__PAGE EXTRACT__
═══

[Near-field microscopy: from the isolated molecule to the living cell]

Abstract

Near field (or scanning probe) microscopy is a recent technology which, owing to the huge amount of publications, is becoming a reference method in molecular and cellular imaging. These microscopies consist in the scanning of the sample, line by line, with a very tiny tip and thus providing informations on its surface down to the nanometer scale. These methods gather scanning tunelling microscopy (STM), which measures a current between the tip and the specimen support, atomic force microscopy (AFM), which measures the repulsive and attractive forces of the tip in contact or very close to the specimen, and scanning near field optical microscopies (SNOM), for which a glass tip allows to catch light signals. Atomic force microscopy, which allows the observation of specimens in air or physiological conditions environments, is presently dominant in biology, in complementarity with the classical optical and electron microscopies, which by the way, have also shown considerable improvements during the last years. The complementarity of these microscopies is due to their very different basic principles, which provide them various possibilities and limits. The biological applications of STM is limited by the need of conducting samples, but the different models of SNOM, often still in development, allow to consider very interesting applications, particularly for detecting very faint and tiny fluorescence signals. Different examples will be given concerning the visualization by AFM of isolated DNA molecules, naked or associated with proteins, the observation of intact or decondensed chromosomes, as well as living cells. One of the originality of AFM is its capacity to observe objects in a wide range of enlargements, with fields from a few hundred of nanometers to several micrometers.

═══

__DATASET RECORDS__
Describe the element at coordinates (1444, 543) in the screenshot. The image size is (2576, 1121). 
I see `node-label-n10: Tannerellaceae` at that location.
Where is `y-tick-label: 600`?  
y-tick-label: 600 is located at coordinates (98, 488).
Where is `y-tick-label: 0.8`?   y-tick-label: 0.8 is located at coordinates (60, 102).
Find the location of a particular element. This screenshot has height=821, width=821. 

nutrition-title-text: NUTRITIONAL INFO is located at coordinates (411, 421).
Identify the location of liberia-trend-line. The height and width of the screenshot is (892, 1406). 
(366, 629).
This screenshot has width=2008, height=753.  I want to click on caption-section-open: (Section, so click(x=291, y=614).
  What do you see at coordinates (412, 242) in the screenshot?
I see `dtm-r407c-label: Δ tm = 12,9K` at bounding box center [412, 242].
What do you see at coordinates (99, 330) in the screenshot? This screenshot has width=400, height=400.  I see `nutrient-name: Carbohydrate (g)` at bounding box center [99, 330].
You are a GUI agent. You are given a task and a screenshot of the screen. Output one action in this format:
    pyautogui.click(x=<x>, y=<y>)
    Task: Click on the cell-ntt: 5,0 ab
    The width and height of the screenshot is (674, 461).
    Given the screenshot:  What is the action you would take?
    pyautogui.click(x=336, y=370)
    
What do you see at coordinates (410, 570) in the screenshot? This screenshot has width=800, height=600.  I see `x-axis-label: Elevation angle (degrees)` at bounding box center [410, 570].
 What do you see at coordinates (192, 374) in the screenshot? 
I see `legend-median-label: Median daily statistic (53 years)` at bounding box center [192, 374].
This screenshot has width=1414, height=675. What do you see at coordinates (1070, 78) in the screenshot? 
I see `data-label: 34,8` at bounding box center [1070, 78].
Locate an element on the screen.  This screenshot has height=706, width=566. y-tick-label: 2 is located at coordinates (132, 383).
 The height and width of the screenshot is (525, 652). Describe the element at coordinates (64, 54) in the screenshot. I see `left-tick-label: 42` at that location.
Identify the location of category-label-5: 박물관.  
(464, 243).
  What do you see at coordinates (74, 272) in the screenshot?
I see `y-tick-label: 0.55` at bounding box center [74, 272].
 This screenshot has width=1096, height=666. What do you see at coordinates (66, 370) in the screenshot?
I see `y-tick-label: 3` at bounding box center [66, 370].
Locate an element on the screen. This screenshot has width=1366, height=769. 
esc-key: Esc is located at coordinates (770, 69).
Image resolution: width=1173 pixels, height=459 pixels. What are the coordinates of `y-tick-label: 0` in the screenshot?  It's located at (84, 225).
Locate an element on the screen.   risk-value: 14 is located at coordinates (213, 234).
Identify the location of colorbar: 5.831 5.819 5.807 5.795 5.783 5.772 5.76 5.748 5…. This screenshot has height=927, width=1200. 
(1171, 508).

═══

In the abstract on near-field microscopy, what does scanning tunneling microscopy measure?

A current between the tip and the specimen support.